The past year has also seen a transformation in the U.S. National Herbarium, which although far from complete, augers well for the future. The new cases designed to house our bulky bamboo collections (see The Plant Press 19(2): 8. 2016) have been installed and the specimens transferred from the old cases to the new. We are poised as well to order new cases for the ferns and for an area currently used as our specimen sorting center and these will be in place before the end of the year. The sorting center will be relocated and this will provide room for us to expand the Asteraceae. The new cabinetry was purchased with monies awarded by the Smithsonian’s Collections Care and Preservation Fund (CCPF) for which we are extremely grateful.
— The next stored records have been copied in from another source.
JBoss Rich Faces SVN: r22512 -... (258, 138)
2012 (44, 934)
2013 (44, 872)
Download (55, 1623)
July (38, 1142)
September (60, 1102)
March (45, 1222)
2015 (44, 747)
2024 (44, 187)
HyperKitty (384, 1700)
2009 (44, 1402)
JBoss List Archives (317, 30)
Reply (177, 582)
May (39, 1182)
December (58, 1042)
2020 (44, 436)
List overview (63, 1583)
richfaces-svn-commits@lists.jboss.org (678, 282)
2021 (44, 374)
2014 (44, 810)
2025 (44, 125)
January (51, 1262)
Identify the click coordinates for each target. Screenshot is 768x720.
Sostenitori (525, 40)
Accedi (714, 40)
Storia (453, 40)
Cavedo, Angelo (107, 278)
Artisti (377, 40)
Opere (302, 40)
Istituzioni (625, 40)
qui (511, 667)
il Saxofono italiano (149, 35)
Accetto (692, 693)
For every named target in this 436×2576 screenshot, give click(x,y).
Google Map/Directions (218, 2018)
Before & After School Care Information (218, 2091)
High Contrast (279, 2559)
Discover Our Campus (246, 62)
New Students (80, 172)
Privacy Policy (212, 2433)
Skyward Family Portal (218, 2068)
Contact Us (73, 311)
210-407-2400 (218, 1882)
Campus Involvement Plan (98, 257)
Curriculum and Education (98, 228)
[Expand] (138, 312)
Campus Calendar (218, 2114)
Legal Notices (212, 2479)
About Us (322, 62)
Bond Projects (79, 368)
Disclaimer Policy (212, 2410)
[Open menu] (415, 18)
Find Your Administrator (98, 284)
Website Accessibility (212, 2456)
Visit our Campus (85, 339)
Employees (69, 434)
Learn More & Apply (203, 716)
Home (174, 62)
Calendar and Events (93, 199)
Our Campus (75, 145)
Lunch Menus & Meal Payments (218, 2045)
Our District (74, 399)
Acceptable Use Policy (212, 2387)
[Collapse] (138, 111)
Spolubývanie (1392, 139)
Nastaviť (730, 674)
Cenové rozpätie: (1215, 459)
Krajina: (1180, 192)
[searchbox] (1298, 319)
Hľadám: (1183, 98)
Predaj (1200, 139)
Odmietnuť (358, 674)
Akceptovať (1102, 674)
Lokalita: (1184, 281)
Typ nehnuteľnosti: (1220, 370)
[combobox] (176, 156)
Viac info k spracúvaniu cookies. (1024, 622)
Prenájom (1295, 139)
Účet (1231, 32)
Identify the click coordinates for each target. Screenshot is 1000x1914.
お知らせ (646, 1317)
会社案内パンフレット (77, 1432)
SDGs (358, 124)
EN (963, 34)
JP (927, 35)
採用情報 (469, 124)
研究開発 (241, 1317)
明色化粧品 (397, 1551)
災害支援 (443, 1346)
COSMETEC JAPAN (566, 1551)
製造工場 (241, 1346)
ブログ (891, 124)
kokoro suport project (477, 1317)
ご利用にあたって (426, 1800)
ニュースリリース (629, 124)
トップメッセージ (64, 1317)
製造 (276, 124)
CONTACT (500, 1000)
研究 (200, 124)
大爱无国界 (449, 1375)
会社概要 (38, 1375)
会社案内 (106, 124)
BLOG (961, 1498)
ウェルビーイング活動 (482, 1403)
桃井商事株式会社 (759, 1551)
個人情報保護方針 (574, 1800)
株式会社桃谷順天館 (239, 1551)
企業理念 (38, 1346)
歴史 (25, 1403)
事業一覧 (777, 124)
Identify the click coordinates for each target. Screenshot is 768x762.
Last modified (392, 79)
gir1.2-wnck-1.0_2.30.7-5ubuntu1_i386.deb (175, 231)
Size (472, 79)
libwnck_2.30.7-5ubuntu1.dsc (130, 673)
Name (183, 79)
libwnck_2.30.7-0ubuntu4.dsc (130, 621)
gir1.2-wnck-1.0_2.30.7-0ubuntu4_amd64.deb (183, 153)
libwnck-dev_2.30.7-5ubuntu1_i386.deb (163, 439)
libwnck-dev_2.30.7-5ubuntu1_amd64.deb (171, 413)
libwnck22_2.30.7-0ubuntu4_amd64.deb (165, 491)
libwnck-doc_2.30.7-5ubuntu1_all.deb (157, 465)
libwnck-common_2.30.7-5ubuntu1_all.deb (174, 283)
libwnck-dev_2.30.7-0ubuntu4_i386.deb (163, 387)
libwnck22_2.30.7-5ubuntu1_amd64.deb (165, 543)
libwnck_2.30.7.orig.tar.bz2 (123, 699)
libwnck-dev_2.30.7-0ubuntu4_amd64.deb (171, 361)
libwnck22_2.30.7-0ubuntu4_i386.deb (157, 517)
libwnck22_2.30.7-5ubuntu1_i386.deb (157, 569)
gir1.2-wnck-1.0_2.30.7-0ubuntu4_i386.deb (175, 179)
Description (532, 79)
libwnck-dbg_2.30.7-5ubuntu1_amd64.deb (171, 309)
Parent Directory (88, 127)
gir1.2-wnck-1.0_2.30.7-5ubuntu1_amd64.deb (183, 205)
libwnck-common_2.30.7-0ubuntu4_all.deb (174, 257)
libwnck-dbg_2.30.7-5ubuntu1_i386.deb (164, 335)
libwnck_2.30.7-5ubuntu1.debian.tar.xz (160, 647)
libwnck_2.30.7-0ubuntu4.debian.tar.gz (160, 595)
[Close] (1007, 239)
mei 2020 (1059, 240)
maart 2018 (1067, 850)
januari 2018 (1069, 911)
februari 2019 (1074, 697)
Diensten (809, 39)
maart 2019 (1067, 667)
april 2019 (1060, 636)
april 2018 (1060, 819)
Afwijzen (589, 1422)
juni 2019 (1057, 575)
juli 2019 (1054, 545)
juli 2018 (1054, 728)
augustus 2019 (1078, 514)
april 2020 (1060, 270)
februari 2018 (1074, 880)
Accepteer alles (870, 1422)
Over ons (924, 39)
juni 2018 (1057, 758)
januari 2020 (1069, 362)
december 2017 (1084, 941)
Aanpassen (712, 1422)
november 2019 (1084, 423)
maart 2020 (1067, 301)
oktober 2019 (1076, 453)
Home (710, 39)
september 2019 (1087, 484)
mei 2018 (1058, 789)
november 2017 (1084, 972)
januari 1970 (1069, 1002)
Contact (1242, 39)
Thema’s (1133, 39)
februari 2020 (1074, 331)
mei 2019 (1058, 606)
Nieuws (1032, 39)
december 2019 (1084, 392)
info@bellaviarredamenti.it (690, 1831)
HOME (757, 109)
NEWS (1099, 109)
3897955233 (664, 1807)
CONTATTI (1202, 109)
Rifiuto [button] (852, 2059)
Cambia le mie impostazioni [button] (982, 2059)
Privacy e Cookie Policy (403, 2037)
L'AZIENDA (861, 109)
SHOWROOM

A separate CCPF grant is helping us to process a large backlog of grass specimens that will free up space and generate a significant amount of exchange material. A separate, moderately controversial change was the reintegration of the D.C. (District of Columbia) Herbarium into the main collection. Space and the need to focus staff resources on other matters drove this decision. In addition, we also came to the conclusion that the most efficient organization of the U.S. National Herbarium is to have the least number of separate collections possible.
Having taken stock of a few of our major activities where do we go now? There will be another Smithsonian Botanical Symposium in May 2017 and we have initiated a discussion with the U.S. Botanic Garden about the theme. We are continuing the digitization of the herbarium and are beginning to think about how we can use very large data sets to address and answer questions with herbarium specimens that we could not imagine doing before. We are reorganizing the phanerogamic portion of the herbarium as a prelude to converting our filing scheme to a modern one that better reflects our understanding of phylogeny. Finally, you might ask why these things matter. They matter because we are trying to support and improve our research on the systematics and evolution of plants, fungi (i.e., lichens), and algae.